● PAGE:

Time is expensive. And working with the wrong people for six months can put you even further behind.
9. What tools do you use to run your business?
We use Slack and Google Workspace to run the company.
We’re a HubSpot Platinum Partner, and all our sales and marketing go through there. For project management, we’re currently on Wrike but migrating to Monday next year.
We also use AI, but mostly for research and analysis. Not content creation. Our teams use it to synthesize large datasets and build outlines, but everything customer-facing is still human-built. That may change if clients want more volume, but for now, we believe in the human touch.
10. What’s been the most helpful content or book for you?
I read a lot of articles, more than books. I like short, timely takes over long, dated deep dives.
That said, one book I always recommend is Great Teams by Don Yaeger. It’s about what high-performing sports teams do to win, and how those lessons apply to business. I played sports through college, so that resonated.
It’s shaped how we build and manage our team.
11. If you had to start a brand new business today, what would it be?
I’d probably start an MVP dev shop. We got into software development through tinkering on Replit. The tools now are so good you can build a weekend prototype for a few hundred bucks.
If I had to start over, I’d go on Reddit, find people with startup ideas, and offer to build their MVP for a small fee and equity. You could spin up five or ten a month and build a portfolio of SaaS bets pretty quickly.

● PARTS OF THE EXERCISE:
(1) Print the business interview word for word, from "Time is expensive." up to and including "Monday next year.".
(2) Write what comes next in the interview about running a business, picking up right after its last sentence.

● DATA PROVIDED:
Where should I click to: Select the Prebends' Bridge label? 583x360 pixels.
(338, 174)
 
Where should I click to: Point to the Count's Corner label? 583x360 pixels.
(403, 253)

● ANSWERS TO THE EXERCISES:
(1)
Time is expensive. And working with the wrong people for six months can put you even further behind.
9. What tools do you use to run your business?
We use Slack and Google Workspace to run the company.
We’re a HubSpot Platinum Partner, and all our sales and marketing go through there. For project management, we’re currently on Wrike but migrating to Monday next year.

(2)
12. What’s your best advice for other founders?
Sell the problem, not the product.
If you walk into a pitch talking about features, people treat you like a commodity. But if you start with their pain and show you understand it deeply, you earn trust. And trust is what closes deals.
Our Takeaways
Don’t sell services. Sell the problem. Grey Matter’s growth comes from reframing their pitch around what clients are struggling with, not what they offer.
Google Ads work really well if you know how to use them. Their entire $6.5M pipeline runs on Google Ads, with a strategy built around problem-centric copy.
Raise prices to slow demand and fund better service. They increased pricing to reduce churn, then used the margin to hire stronger talent and scale delivery.
AI is for leverage, not shortcuts. They use AI to analyze data and build frameworks, but still rely on humans for creative work.